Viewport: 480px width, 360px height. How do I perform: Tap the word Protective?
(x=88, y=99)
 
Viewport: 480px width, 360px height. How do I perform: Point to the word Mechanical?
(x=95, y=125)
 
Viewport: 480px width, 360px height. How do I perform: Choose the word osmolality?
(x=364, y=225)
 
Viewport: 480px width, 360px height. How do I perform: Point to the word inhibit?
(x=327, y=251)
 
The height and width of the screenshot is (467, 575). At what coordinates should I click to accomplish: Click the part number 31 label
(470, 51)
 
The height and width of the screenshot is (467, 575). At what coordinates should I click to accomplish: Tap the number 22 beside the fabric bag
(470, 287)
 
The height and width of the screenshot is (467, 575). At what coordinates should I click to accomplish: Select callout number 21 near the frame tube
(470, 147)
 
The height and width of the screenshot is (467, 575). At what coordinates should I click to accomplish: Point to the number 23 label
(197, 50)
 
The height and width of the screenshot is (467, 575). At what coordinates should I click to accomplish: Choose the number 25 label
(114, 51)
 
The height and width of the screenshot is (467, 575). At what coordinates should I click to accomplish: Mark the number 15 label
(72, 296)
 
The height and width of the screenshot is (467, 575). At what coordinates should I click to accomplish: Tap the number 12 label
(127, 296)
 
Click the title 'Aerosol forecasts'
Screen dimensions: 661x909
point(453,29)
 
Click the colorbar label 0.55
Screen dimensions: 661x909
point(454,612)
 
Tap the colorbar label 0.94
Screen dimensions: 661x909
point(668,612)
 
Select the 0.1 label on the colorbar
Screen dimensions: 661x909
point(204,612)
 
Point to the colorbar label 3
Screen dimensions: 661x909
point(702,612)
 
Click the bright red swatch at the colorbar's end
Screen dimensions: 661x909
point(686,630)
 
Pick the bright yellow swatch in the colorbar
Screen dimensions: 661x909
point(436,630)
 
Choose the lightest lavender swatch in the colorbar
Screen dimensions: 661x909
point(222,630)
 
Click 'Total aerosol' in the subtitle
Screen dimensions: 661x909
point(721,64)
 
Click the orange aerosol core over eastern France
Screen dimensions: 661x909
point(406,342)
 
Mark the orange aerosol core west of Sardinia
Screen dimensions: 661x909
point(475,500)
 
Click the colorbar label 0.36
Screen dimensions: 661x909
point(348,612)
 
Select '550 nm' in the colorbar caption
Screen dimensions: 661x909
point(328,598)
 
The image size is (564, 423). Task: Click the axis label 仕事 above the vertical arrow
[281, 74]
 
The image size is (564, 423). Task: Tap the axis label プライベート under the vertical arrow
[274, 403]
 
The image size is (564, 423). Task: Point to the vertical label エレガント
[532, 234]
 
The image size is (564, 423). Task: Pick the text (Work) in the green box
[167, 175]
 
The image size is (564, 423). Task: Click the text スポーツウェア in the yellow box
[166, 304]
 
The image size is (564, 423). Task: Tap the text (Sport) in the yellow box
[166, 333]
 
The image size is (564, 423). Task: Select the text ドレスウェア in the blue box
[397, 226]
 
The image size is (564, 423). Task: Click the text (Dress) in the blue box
+ + +
### Do this
Swap every "colorbar" in the items above for "color bar", and write out all the items again with nothing else changed.

### Output for this exercise
Viewport: 480px width, 360px height. How do I perform: Tap the word Protective?
(x=88, y=99)
 
Viewport: 480px width, 360px height. How do I perform: Point to the word Mechanical?
(x=95, y=125)
 
Viewport: 480px width, 360px height. How do I perform: Choose the word osmolality?
(x=364, y=225)
 
Viewport: 480px width, 360px height. How do I perform: Point to the word inhibit?
(x=327, y=251)
 
The height and width of the screenshot is (467, 575). At what coordinates should I click to accomplish: Click the part number 31 label
(470, 51)
 
The height and width of the screenshot is (467, 575). At what coordinates should I click to accomplish: Tap the number 22 beside the fabric bag
(470, 287)
 
The height and width of the screenshot is (467, 575). At what coordinates should I click to accomplish: Select callout number 21 near the frame tube
(470, 147)
 
The height and width of the screenshot is (467, 575). At what coordinates should I click to accomplish: Point to the number 23 label
(197, 50)
 
The height and width of the screenshot is (467, 575). At what coordinates should I click to accomplish: Choose the number 25 label
(114, 51)
 
The height and width of the screenshot is (467, 575). At what coordinates should I click to accomplish: Mark the number 15 label
(72, 296)
 
The height and width of the screenshot is (467, 575). At what coordinates should I click to accomplish: Tap the number 12 label
(127, 296)
 
Click the title 'Aerosol forecasts'
Screen dimensions: 661x909
point(453,29)
 
Click the color bar label 0.55
Screen dimensions: 661x909
point(454,612)
 
Tap the color bar label 0.94
Screen dimensions: 661x909
point(668,612)
 
Select the 0.1 label on the color bar
Screen dimensions: 661x909
point(204,612)
 
Point to the color bar label 3
Screen dimensions: 661x909
point(702,612)
 
Click the bright red swatch at the color bar's end
Screen dimensions: 661x909
point(686,630)
 
Pick the bright yellow swatch in the color bar
Screen dimensions: 661x909
point(436,630)
 
Choose the lightest lavender swatch in the color bar
Screen dimensions: 661x909
point(222,630)
 
Click 'Total aerosol' in the subtitle
Screen dimensions: 661x909
point(721,64)
 
Click the orange aerosol core over eastern France
Screen dimensions: 661x909
point(406,342)
 
Mark the orange aerosol core west of Sardinia
Screen dimensions: 661x909
point(475,500)
 
Click the color bar label 0.36
Screen dimensions: 661x909
point(348,612)
 
Select '550 nm' in the color bar caption
Screen dimensions: 661x909
point(328,598)
 
The image size is (564, 423). Task: Click the axis label 仕事 above the vertical arrow
[281, 74]
 
The image size is (564, 423). Task: Tap the axis label プライベート under the vertical arrow
[274, 403]
 
The image size is (564, 423). Task: Point to the vertical label エレガント
[532, 234]
 
The image size is (564, 423). Task: Pick the text (Work) in the green box
[167, 175]
 
The image size is (564, 423). Task: Click the text スポーツウェア in the yellow box
[166, 304]
 
The image size is (564, 423). Task: Tap the text (Sport) in the yellow box
[166, 333]
 
The image size is (564, 423). Task: Select the text ドレスウェア in the blue box
[397, 226]
 
The image size is (564, 423). Task: Click the text (Dress) in the blue box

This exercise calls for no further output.